Subaru Telescope's observations show auroras at Jupiter's poles are heating the planet's atmosphere more deeply than previously thought – and its near-immediate response to solar winds. This article is based on the press release from Jet Propulsion Laboratory (JPL).
"The impact at Jupiter is an extreme example of space weather," said James Sinclair of NASA's Jet Propulsion Laboratory, who led new research. "We're seeing the solar winds having an effect deeper than is normally seen."
Auroras at Earth's poles (known as the aurora borealis at the North Pole and aurora australis at the South Pole) occur when the energetic particles blown out from the Sun (the solar wind) interact with the gases in our atmosphere. The auroras even heat up our atmosphere. The same thing happens at Jupiter, but the new observations show the heating goes deep, into the lower level of the upper atmosphere, or stratosphere.

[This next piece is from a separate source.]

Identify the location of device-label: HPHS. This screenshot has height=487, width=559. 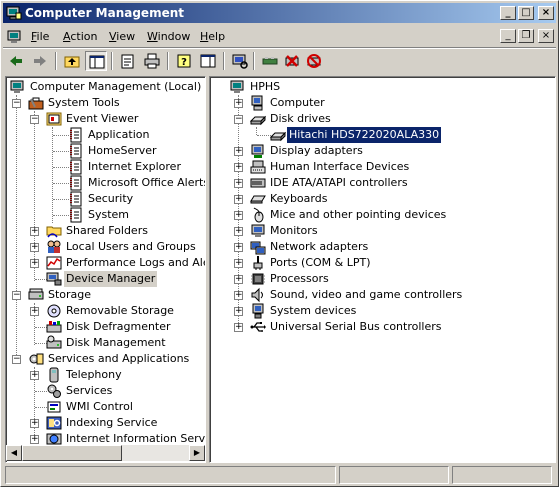
(266, 86).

"What is startling about the results is that we were able to associate for the first time the variations in solar wind and the response in the stratosphere – and that the response to these variations is so quick," said Glenn Orton, also of JPL and co-author who was part of the observing team.

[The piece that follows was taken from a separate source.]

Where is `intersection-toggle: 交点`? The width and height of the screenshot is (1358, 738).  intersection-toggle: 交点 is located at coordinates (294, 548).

Within a day of solar winds hitting Jupiter, the chemistry in its atmosphere changed and its temperature rose, scientists found. An infrared image captured during their observing campaign in January, February and May of 2017 clearly shows hot spots near the poles, where Jupiter's auroras are. The scientists based their findings on observations by the Subaru Telescope.

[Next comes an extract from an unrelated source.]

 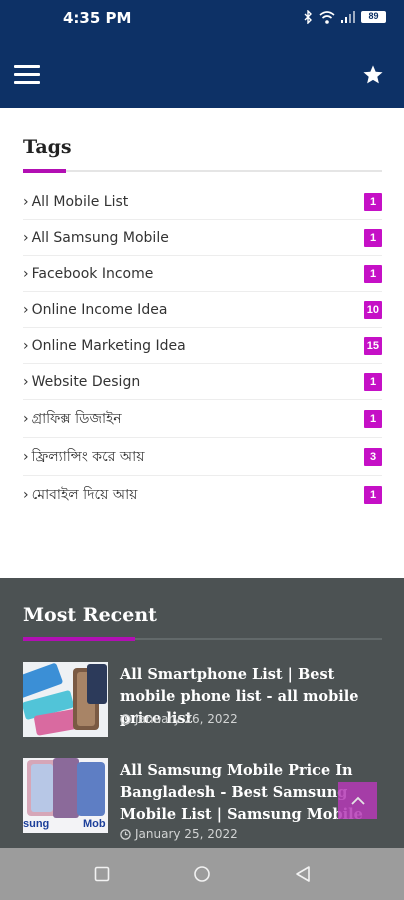 I want to click on thumbnail-text-left: sung, so click(x=36, y=824).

The Cooled Mid-Infrared Camera and Spectrograph (COMICS) mounted on the Subaru Telescope recorded thermal images of Jupiter's stratosphere that are sensitive to temperature.
"Such heating and chemical reactions may tell us something about other planets with harsh environments, and even early Earth," said Yasumasa Kasaba of Tohoku University, who is a co-PI of the observations using the Subaru Telescope.
These observations will also complete the picture of auroral response to the solar wind at shorter wavelengths being made by the Juno mission, as a part of the coordinated campaign of Earth-based support for the mission.
These results were published on April 8, 2019 in Nature Astronomy (J. A. Sinclair, G. S. Orton, J. Fernandes, Y. Kasaba, T. M. Sato, T. Fujiyoshi, C. Tao, M. F. Vogt, D. Grodent, B. Bonfond, J. I. Moses, T. K. Greathouse, W. Dunn, R. S. Giles, F. Tabataba-Vakili, L. N. Fletcher & P. G. J. Irwin, "A brightening of Jupiter's auroral 7.8-micron CH4 emission during a solar-wind compression)") as Advance Online Publication. A part of the observations was conducted through the Keck-Subaru time exchange program.